When the offseason began and I considered the possibility that Ben Zobrist might be a decent fit for the Yankees despite what was sure to be and what ended up a hefty price tag. I was told the Yankees were focused on “pitching, pitching, pitching.” Since I knew they weren’t going after David Price, Zack Greinke, or any of the guys who were knocking around the nine-figure neighborhood, I took that to mean the Yankees were focusing on the trade front to improve their rotation.
And that’s where all the Brett Gardner and Andrew Miller rumors began to come into play. Brian Cashman is still trying to figure out if he can get good value for some tradable parts or if he’s better off holding onto them. I don’t think he will make a trade for the sake of making one, but I do think he has to move either a significant prospect or a productive player with value like Gardner or Miller to get the type of starting pitcher he is after.

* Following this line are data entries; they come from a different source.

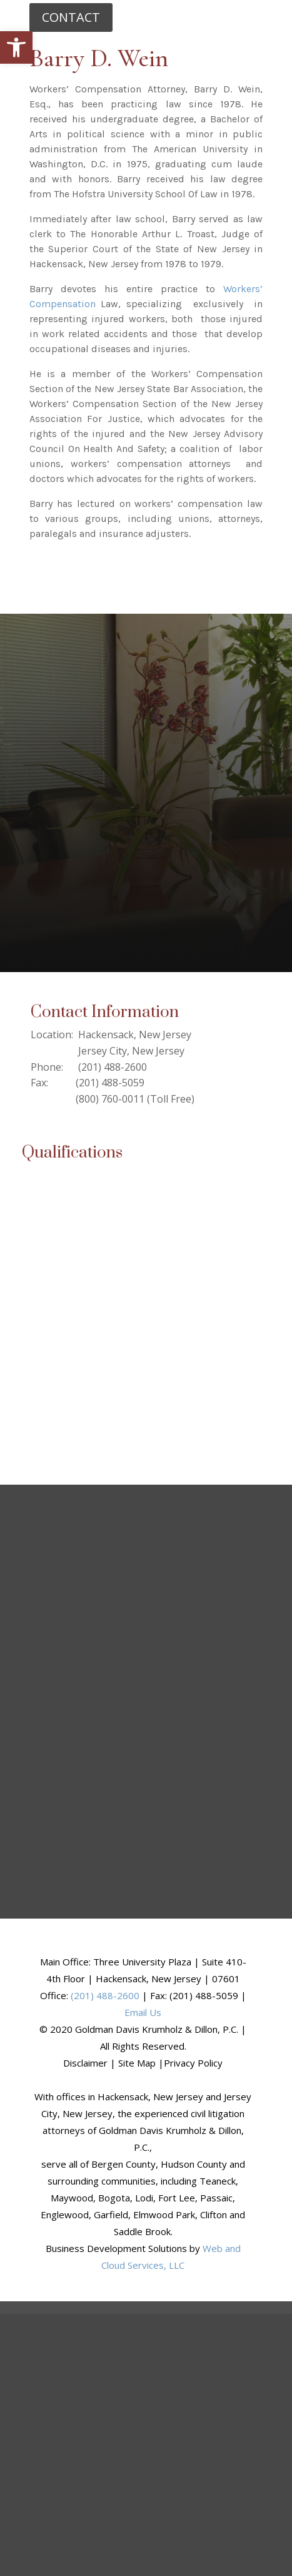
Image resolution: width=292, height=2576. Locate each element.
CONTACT (71, 17)
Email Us (142, 2012)
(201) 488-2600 (105, 1995)
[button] (16, 47)
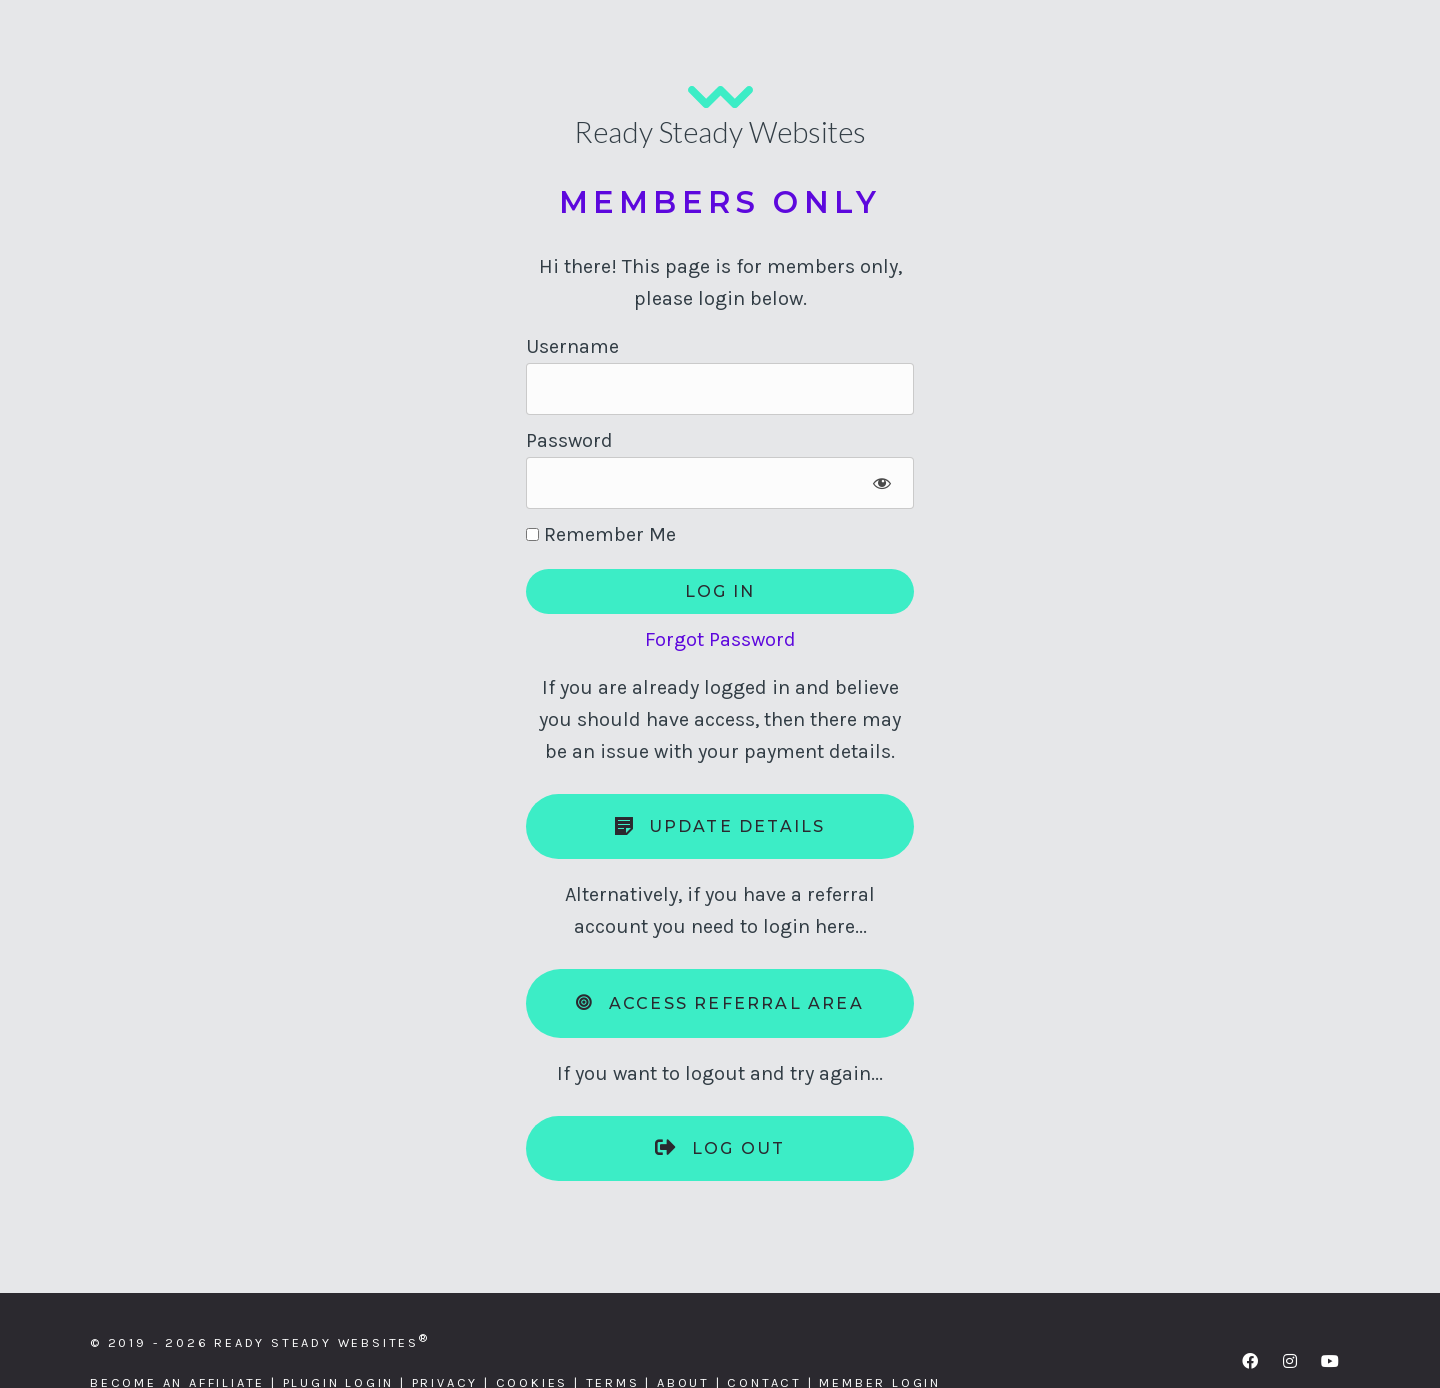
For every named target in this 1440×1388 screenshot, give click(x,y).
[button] (1250, 1361)
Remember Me (601, 534)
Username (572, 346)
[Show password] (881, 483)
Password (569, 440)
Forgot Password (720, 639)
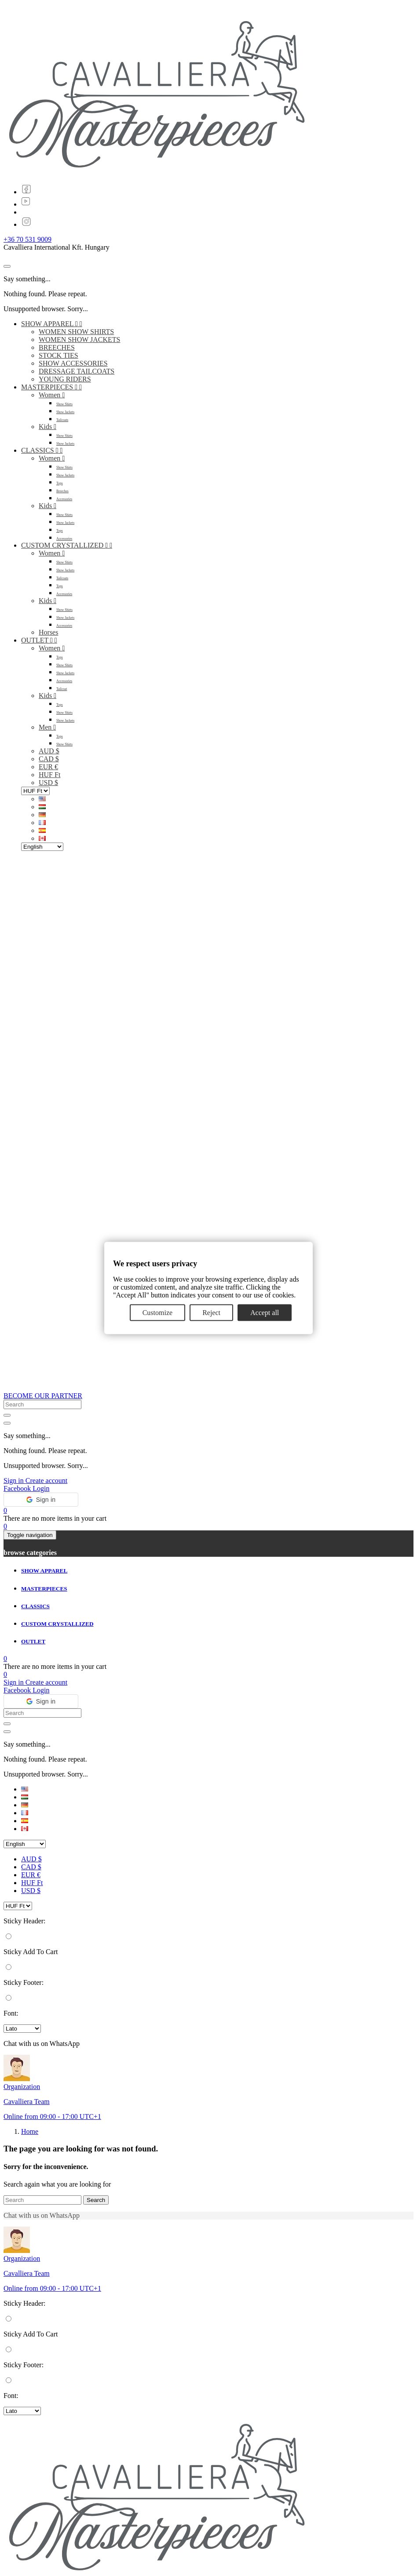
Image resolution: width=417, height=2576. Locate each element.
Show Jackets (65, 412)
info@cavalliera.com (50, 2494)
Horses (48, 632)
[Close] (7, 266)
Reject (211, 1312)
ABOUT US (38, 2539)
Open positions (42, 2547)
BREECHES (57, 347)
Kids (47, 426)
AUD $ (49, 751)
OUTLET (39, 640)
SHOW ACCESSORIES (73, 363)
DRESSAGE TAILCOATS (76, 371)
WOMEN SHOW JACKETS (79, 339)
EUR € (48, 766)
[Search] (42, 2080)
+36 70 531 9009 (27, 239)
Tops (59, 483)
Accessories (64, 499)
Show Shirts (64, 404)
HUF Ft (49, 774)
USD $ (48, 782)
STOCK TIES (58, 355)
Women (52, 395)
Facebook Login (26, 1369)
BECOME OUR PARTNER (43, 1276)
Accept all (264, 1312)
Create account (47, 1361)
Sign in (15, 1361)
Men (47, 727)
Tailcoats (62, 420)
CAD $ (49, 759)
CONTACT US (42, 2554)
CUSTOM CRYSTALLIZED (66, 545)
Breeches (62, 491)
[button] (41, 1380)
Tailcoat (61, 689)
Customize (157, 1312)
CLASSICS (41, 450)
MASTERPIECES (51, 387)
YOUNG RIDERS (65, 379)
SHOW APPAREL (51, 323)
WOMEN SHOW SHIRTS (76, 331)
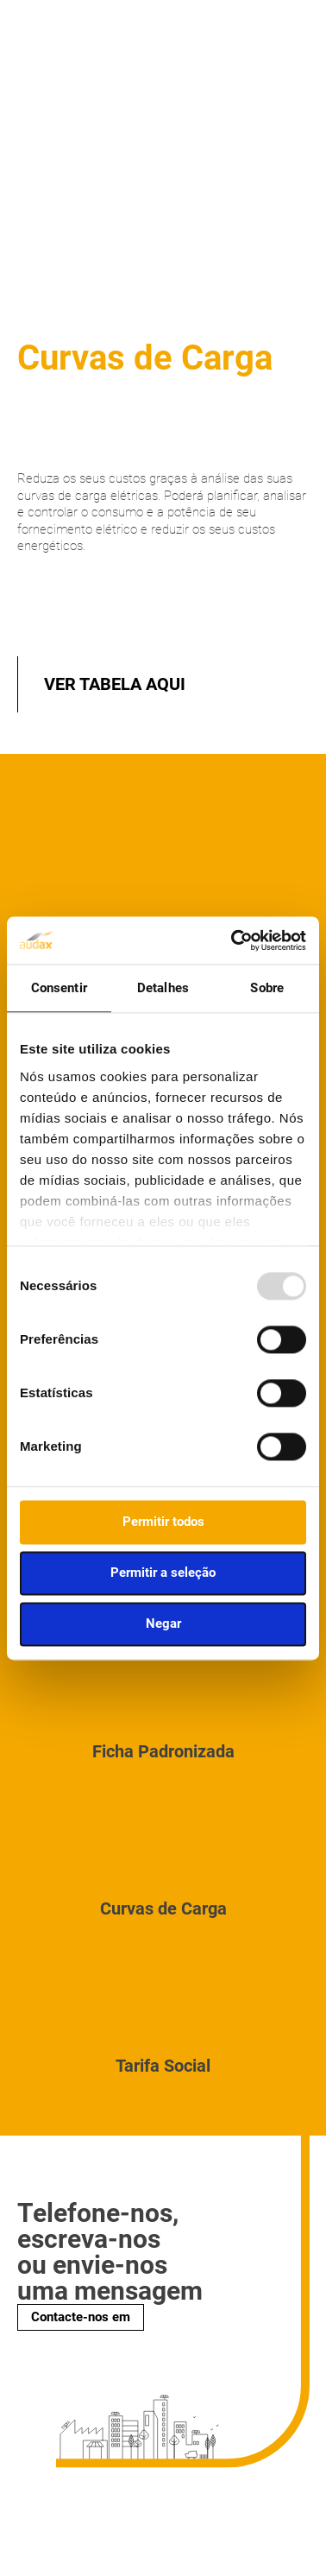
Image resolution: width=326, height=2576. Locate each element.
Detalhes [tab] (163, 988)
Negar (163, 1623)
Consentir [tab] (59, 988)
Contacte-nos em (80, 2317)
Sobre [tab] (267, 988)
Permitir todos (163, 1521)
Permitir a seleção (163, 1572)
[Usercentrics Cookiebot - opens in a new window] (233, 940)
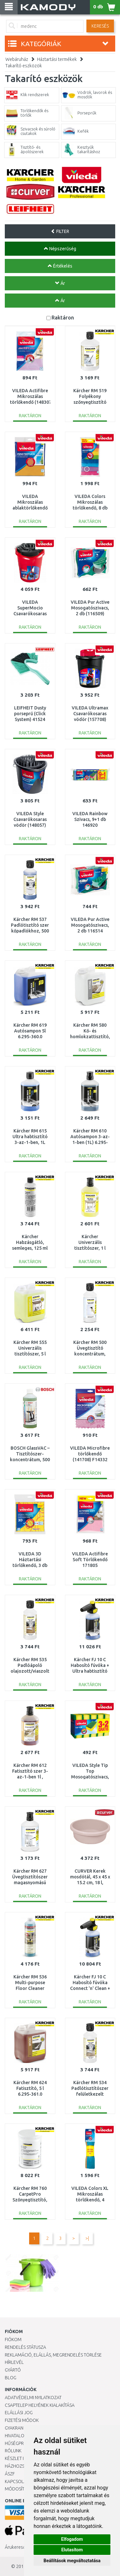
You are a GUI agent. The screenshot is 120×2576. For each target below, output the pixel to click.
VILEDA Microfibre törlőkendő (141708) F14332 (90, 1453)
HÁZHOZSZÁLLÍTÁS (23, 2466)
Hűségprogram (22, 2443)
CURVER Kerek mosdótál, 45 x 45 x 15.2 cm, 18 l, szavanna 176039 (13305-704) (90, 1882)
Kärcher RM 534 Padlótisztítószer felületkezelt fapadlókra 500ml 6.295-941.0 (90, 2094)
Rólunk (13, 2450)
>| (87, 2238)
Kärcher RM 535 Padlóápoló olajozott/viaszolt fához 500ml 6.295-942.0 (30, 1671)
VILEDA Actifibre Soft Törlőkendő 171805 (90, 1559)
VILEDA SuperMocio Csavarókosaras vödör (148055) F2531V (30, 614)
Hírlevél (14, 2362)
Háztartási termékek (57, 59)
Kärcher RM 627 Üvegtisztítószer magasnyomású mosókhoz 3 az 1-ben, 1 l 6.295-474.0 (30, 1882)
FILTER (60, 231)
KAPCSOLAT (16, 2481)
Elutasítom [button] (72, 2549)
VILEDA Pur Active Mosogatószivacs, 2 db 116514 (90, 925)
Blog (10, 2377)
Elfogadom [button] (72, 2539)
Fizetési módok (22, 2420)
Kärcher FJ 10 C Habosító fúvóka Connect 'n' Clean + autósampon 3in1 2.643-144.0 (90, 1988)
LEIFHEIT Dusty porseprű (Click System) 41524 (30, 713)
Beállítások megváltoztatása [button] (72, 2560)
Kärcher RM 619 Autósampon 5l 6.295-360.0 (30, 1031)
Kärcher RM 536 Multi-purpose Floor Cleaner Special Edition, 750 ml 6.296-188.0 (30, 1988)
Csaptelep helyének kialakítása (40, 2405)
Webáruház (16, 59)
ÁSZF (10, 2473)
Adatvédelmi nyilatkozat (33, 2397)
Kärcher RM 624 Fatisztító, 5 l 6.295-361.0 (30, 2088)
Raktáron (63, 317)
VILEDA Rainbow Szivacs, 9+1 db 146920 (90, 819)
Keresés (100, 26)
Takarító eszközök (23, 65)
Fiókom (13, 2339)
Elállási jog (19, 2412)
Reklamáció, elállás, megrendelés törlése (53, 2354)
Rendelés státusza (25, 2347)
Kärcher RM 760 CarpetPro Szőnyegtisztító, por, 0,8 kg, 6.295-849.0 (30, 2200)
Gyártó (13, 2370)
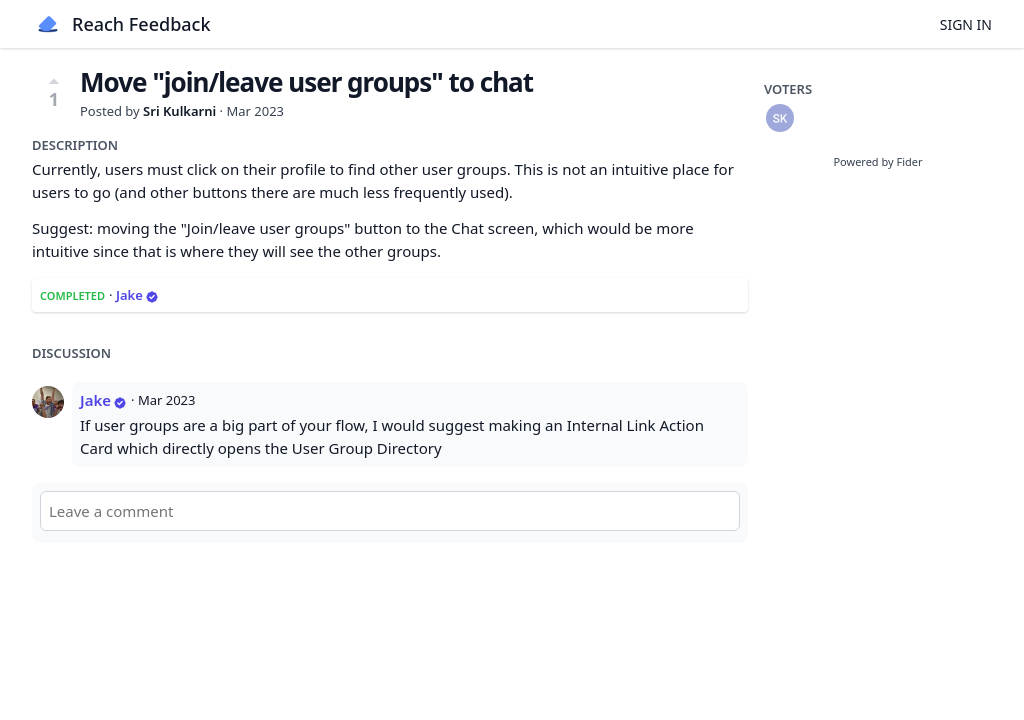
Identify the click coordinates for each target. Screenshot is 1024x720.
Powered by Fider (877, 161)
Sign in (966, 24)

— The young, controllable pitching you hear everyone talking about is not just what the Yankees are after. It’s what everyone is after. Here’s why:
Teams used to protect their young pitchers by slowly breaking them into the bullpen and easing them into the rotation over a two-to-three-year period. That is beginning to shift now. The philosophy is pretty simple — they don’t want to waste talented arms when they are the cheapest they will ever be and haven’t gotten hurt yet.
That second part may or may not be true in all cases, but the growing number of injuries and Tommy John surgeries is leading teams to believe they need to get the most out of their young arms before they blow out, which at times now seems almost inevitable.
The Yankees have only one arm that fits into this category and it’s Luis Severino. He is the one guy other teams covet. Nathan Eovaldi is a good one too, but he is now entering his arbitration years so he’s a tad less desirable from a financial standpoint.
Even if there are other good arms in the minor leagues, they are not as close to major league rotation-ready as Severino, so the demand isn’t as heavy. In other words, the Yankees only have one pitcher that is the type of pitcher every team is trying to acquire. It is logical that nearly every major trade proposal the Yankees receive has his name in it, and the Yankees will most likely reject every one of them.
And you know who has oodles of that type of pitching? The Mets. Maybe not in every way shape or form, but in regards to starting pitching the Mets are what every other team wants to be right now.